WORK INSTRUCTION >> Go line by line through the entries and show those that hold the string "computer".

RECORD EXTRACTS >>
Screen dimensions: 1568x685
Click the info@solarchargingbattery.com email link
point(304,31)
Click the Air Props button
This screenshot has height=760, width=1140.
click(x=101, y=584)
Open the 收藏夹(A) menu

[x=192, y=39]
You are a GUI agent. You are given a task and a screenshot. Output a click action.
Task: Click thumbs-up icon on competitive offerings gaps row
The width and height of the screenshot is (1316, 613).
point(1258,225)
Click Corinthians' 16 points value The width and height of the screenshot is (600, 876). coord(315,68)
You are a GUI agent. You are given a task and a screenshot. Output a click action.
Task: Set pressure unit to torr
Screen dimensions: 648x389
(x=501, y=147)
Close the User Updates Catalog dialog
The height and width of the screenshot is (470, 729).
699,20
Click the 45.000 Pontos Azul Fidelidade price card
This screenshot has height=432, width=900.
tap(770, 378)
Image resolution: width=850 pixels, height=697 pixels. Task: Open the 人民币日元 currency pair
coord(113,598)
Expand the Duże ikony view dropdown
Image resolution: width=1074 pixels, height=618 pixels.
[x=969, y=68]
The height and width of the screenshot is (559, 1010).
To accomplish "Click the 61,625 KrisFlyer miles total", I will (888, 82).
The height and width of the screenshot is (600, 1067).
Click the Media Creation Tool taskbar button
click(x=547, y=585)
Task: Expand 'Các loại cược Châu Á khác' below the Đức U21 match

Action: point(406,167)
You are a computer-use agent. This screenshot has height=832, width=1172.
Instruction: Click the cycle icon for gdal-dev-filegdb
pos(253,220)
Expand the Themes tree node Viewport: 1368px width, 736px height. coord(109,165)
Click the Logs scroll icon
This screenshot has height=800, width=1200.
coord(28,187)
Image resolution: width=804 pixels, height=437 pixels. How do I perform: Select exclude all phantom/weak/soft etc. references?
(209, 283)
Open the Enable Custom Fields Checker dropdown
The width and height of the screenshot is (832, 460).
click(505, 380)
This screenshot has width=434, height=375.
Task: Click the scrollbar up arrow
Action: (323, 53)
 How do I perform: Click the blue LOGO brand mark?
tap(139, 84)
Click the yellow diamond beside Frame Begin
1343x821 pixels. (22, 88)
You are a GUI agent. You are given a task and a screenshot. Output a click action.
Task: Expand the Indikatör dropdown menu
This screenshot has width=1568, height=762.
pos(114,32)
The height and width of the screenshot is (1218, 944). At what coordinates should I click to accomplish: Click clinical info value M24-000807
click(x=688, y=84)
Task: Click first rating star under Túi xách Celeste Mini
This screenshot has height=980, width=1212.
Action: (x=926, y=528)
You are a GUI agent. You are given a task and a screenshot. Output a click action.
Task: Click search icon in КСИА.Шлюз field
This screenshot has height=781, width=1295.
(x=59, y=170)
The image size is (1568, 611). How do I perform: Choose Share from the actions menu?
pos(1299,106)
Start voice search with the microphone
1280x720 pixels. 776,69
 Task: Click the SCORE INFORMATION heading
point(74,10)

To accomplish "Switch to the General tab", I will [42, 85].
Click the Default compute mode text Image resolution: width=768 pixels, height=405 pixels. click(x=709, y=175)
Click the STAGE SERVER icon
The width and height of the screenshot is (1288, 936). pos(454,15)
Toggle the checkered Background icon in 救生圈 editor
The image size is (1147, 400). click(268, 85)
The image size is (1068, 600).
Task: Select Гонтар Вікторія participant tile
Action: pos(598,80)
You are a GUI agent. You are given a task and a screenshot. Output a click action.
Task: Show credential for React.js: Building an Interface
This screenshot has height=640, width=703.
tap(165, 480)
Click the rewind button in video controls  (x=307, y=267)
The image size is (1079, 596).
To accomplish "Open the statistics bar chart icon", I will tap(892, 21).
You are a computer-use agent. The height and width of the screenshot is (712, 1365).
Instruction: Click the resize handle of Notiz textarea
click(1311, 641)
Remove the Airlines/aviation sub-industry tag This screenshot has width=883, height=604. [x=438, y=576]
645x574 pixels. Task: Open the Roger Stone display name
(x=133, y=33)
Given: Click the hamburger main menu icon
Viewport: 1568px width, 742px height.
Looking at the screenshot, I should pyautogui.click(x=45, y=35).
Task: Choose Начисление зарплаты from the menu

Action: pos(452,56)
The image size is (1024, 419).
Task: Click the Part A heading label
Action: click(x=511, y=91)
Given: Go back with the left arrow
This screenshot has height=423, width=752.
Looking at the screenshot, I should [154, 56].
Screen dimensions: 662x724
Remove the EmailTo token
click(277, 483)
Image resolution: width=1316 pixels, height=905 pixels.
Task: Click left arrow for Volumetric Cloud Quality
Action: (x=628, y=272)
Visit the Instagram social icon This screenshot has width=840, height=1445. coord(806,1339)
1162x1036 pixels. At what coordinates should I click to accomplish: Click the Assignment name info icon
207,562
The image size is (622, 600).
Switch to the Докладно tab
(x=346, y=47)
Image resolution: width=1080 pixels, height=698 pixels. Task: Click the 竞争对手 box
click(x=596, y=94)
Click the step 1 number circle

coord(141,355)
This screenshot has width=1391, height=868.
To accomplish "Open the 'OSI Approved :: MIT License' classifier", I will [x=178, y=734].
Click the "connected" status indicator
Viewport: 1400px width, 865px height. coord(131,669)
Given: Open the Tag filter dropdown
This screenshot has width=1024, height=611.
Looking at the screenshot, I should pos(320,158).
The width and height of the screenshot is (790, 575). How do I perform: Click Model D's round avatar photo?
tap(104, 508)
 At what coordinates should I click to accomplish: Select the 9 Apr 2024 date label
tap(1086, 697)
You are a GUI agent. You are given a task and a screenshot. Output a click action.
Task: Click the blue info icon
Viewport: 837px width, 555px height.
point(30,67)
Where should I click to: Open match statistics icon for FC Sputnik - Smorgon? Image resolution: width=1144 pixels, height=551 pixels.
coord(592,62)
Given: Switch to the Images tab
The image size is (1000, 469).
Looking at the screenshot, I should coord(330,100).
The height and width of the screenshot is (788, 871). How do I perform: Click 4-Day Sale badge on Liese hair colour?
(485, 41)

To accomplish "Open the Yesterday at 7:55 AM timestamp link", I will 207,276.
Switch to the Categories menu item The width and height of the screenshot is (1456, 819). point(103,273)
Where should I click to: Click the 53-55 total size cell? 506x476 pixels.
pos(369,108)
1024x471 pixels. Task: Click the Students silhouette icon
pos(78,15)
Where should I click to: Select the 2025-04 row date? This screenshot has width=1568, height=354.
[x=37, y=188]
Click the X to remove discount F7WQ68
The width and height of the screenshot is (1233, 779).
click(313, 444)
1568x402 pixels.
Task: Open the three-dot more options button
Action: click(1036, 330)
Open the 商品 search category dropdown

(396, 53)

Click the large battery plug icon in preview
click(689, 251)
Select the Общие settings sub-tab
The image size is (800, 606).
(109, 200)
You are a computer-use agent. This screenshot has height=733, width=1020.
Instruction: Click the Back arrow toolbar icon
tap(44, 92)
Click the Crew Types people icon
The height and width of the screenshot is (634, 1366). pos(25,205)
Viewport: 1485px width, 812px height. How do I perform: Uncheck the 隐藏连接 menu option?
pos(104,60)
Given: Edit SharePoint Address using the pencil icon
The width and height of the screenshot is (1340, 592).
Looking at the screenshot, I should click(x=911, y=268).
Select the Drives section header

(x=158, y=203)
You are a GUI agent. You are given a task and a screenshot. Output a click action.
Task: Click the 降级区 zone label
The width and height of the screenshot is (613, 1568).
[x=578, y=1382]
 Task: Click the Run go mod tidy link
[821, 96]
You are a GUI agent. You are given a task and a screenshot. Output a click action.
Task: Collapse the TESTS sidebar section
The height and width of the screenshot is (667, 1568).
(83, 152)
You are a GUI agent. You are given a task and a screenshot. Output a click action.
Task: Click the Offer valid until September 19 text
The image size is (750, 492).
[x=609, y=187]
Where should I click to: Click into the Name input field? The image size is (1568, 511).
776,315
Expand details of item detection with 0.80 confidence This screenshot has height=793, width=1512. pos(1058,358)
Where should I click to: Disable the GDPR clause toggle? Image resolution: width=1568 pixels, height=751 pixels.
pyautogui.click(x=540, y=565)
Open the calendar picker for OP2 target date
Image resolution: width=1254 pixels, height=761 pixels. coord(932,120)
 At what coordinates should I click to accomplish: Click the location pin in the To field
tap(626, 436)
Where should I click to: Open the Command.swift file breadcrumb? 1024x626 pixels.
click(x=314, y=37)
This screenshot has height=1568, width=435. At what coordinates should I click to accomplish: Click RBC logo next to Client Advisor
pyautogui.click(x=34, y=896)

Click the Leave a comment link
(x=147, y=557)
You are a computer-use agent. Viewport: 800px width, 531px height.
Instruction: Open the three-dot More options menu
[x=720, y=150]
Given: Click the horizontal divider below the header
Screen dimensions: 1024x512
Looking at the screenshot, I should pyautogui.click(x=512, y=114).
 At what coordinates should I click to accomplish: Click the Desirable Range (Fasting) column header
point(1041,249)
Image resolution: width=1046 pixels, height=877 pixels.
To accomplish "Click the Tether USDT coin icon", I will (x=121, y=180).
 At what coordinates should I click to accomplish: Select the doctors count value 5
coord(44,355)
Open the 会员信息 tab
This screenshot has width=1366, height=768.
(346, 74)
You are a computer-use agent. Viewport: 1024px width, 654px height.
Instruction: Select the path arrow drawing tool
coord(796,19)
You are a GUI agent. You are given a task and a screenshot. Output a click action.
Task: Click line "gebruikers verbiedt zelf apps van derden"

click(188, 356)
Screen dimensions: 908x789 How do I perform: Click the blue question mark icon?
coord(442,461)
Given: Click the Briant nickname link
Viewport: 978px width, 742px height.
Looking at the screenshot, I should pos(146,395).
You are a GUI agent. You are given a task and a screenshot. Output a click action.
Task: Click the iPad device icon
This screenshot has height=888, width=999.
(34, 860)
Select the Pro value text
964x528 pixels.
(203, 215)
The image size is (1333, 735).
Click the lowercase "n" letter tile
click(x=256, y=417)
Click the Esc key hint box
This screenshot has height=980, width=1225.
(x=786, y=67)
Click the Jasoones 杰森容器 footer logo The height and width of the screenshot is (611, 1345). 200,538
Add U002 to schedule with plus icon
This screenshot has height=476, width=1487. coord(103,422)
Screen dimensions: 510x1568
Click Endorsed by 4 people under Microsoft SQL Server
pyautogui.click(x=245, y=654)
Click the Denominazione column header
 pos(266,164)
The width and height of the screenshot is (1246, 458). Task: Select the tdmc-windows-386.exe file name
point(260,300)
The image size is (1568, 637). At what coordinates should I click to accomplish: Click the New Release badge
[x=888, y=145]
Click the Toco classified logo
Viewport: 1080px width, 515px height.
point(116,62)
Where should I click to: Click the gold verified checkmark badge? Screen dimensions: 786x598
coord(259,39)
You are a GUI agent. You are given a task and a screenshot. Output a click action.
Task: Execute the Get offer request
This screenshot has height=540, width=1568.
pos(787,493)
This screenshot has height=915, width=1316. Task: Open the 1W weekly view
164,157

RESPONSE >>
You are a computer-use agent. This screenshot has height=832, width=1172.
You are a computer-use agent. The height and width of the screenshot is (712, 1365).
You are a computer-use agent. This screenshot has height=733, width=1020.
You are a computer-use agent. Viewport: 800px width, 531px height.
You are a computer-use agent. Viewport: 1024px width, 654px height.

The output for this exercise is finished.